Маленькое существо глубоко вздохнуло, но кричать не стало. Мало того — зевнуло. И свернулось калачиком в маленьком-маленьком уголке внутри черной-пречерной норы, приготовившись видеть сны, которых никогда раньше не видело.
Грета без сил опустилась в кресло.
Дверь жестяной хижины закрылась раньше, чем Ансельмо успел вымолвить хоть слово. А слов у него скопилось много. Кто этот старик? Откуда он знал, что искал Ансельмо? Что еще старик знал о нем? Он знал о других посланиях? Он знал обо всех посланиях, которые вручал Ансельмо? Откуда? Он знал Грету? Что в этом письме? Кто его написал?
Письмо было для Греты. Ей его кто-то написал. Когда? Почему? Кто? Что в этом письме?

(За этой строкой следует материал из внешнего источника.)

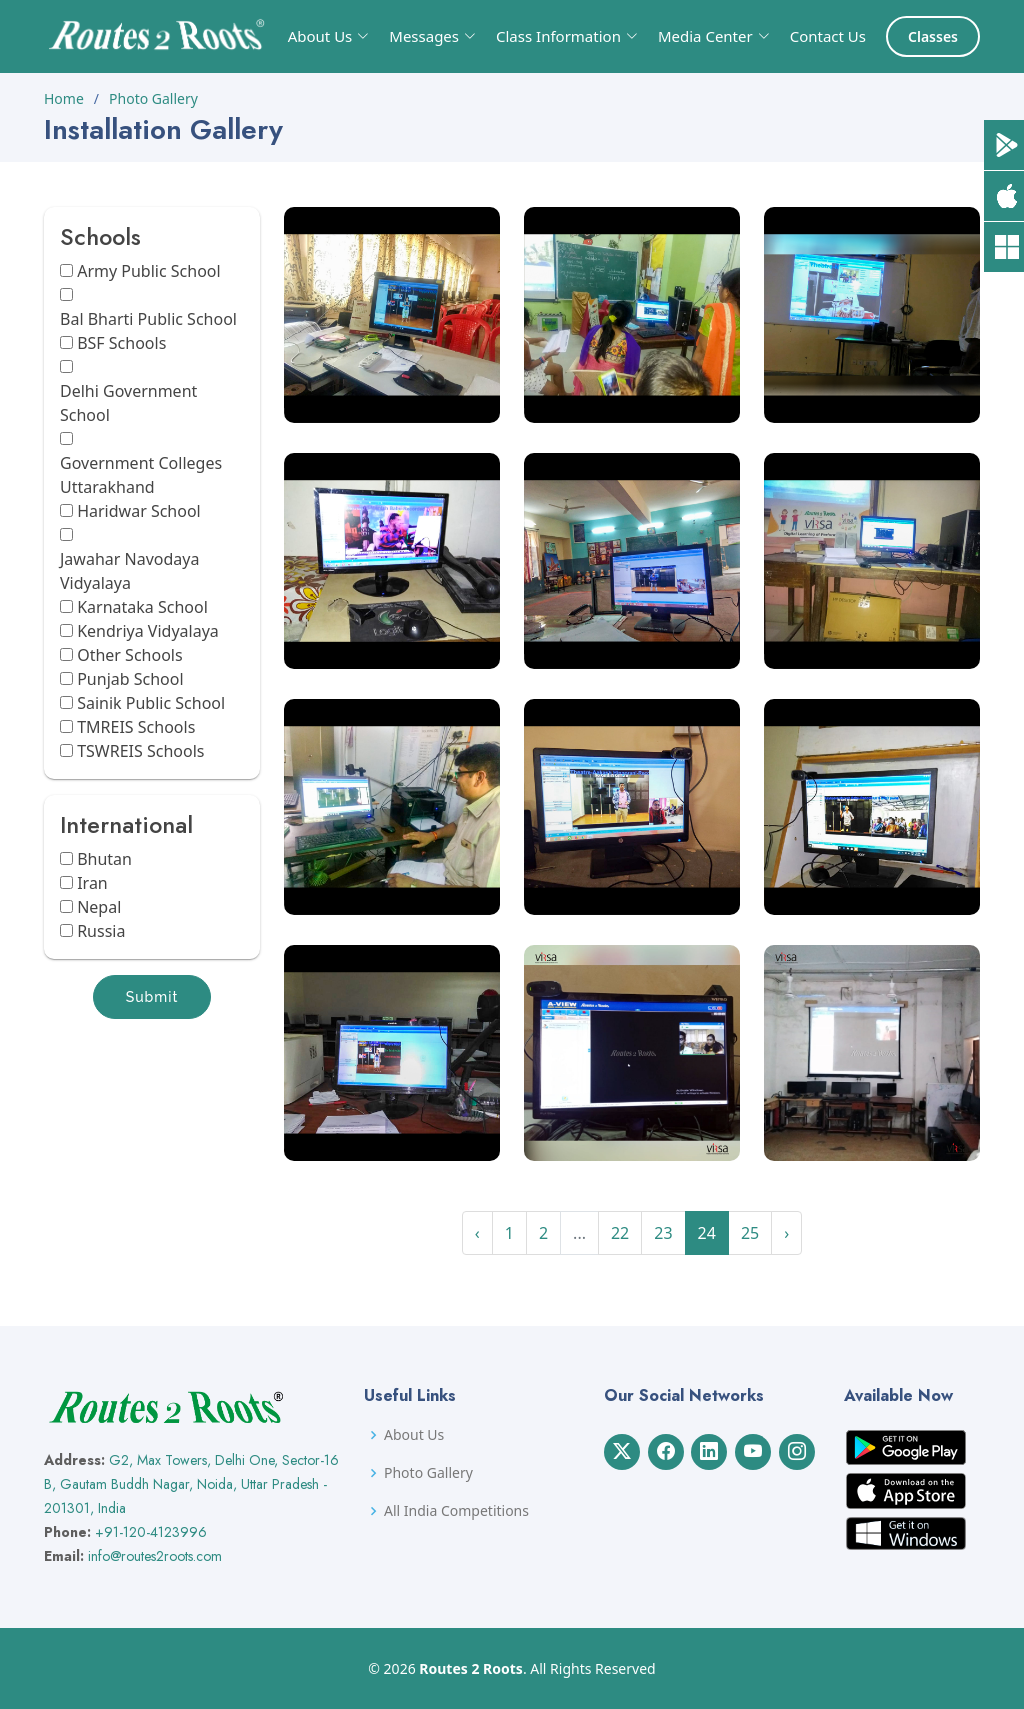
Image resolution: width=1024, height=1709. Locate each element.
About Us (414, 1435)
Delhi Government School (128, 403)
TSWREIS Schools (140, 751)
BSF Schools (121, 343)
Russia (101, 931)
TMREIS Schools (136, 727)
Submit (152, 997)
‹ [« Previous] (477, 1233)
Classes (933, 36)
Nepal (99, 907)
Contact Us (828, 36)
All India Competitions (456, 1511)
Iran (92, 883)
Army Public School (148, 271)
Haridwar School (139, 511)
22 (620, 1233)
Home (64, 98)
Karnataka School (142, 607)
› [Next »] (786, 1233)
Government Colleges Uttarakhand (141, 475)
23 (663, 1233)
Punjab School (130, 679)
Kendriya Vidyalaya (148, 631)
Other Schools (129, 655)
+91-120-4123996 (151, 1532)
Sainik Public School (151, 703)
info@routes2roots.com (155, 1556)
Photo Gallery (153, 98)
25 (750, 1233)
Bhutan (104, 859)
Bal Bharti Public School (148, 319)
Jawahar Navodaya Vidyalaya (129, 571)
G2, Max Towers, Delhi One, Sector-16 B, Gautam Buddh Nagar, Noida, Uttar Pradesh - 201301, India (191, 1484)
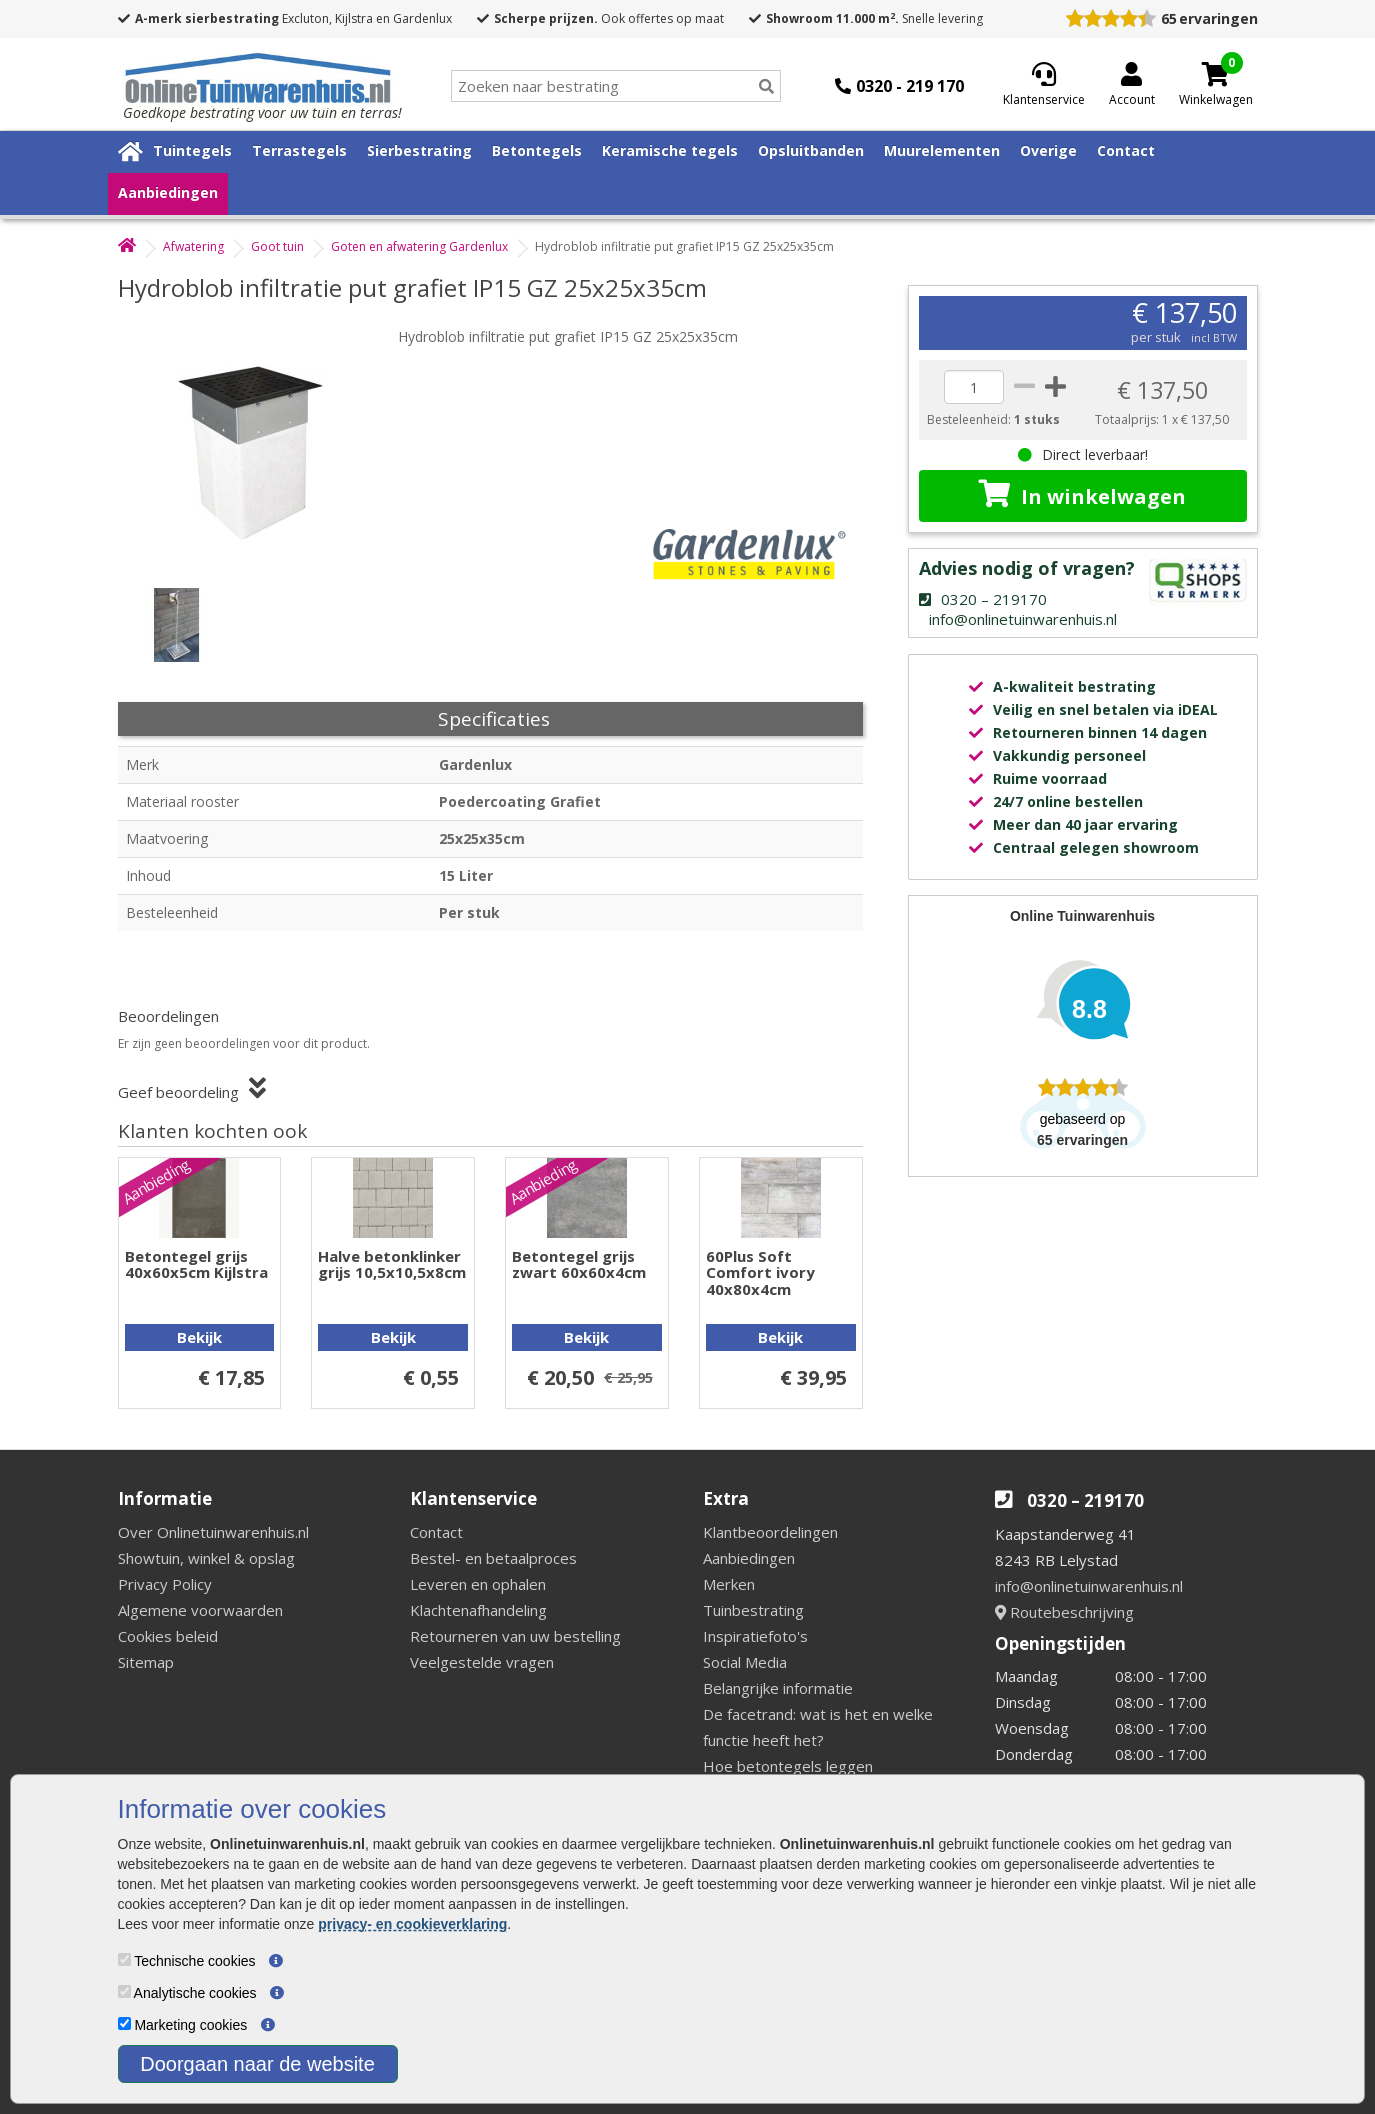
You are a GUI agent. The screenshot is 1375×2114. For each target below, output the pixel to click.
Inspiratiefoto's (755, 1636)
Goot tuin (277, 246)
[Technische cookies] (124, 1959)
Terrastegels (299, 150)
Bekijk (199, 1337)
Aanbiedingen (168, 192)
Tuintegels (192, 150)
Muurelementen (942, 150)
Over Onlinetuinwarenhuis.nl (213, 1532)
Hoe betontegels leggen (788, 1766)
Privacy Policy (165, 1584)
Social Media (745, 1662)
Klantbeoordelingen (770, 1532)
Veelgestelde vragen (482, 1662)
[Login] (1132, 86)
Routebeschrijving (1064, 1612)
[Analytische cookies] (124, 1991)
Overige (1048, 150)
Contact (1126, 150)
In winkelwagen (1082, 495)
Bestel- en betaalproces (493, 1558)
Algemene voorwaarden (200, 1610)
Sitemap (146, 1662)
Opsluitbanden (811, 150)
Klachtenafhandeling (478, 1610)
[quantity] (974, 387)
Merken (729, 1584)
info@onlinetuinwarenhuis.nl (1089, 1586)
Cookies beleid (168, 1636)
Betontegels (537, 150)
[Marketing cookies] (124, 2023)
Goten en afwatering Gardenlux (419, 246)
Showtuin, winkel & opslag (206, 1558)
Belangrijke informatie (778, 1688)
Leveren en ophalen (478, 1584)
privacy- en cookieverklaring (412, 1924)
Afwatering (193, 246)
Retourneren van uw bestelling (515, 1636)
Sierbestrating (419, 150)
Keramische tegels (670, 150)
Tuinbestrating (753, 1610)
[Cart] (1216, 74)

Вопросы кружились в голове как частицы пыльцы, и никто не мог на них ответить. Ни отец, ни Дзено, ни этот старик. Ансельмо постучал в закрытую дверь.
Тишина.
Он постучал сильнее.
Никого.
Он ударил ногой по притолоке так, что хижина задрожала. Одна из коз грозно заблеяла, но старик так и не вышел. Ансельмо повертел конверт в руках. Он впервые знал получателя послания, и было совсем не просто устоять перед искушением и не открыть конверт. Старик соврал: на этот раз все было сложнее. Ансельмо гнал от себя навязчивую мысль, давя на педали. Он вернулся к холму, ведущему к километру цемента, в котором жила Грета, и остановился под ее окнами. В квартире горел свет. Но не в комнате Греты. Может, в гостиной. Ансельмо увидел силуэт женщины в окне. Наверное, ее мать. Серена. Грета ему пару раз говорила о ней. Немного и неохотно. Если он вручит конверт сейчас, мать, конечно же, его вскроет. Грете это вряд ли понравится. Он решил подождать. Он вручит его завтра. Лично. Из рук в руки.
Ансельмо положил письмо в карман и поехал домой. За его спиной женщина в окне говорила по телефону со своей дочерью. Долго и очень охотно.
— Но почему ты мне сегодня утром ничего не сказала?
— Потому что я только сейчас решила остаться, мама.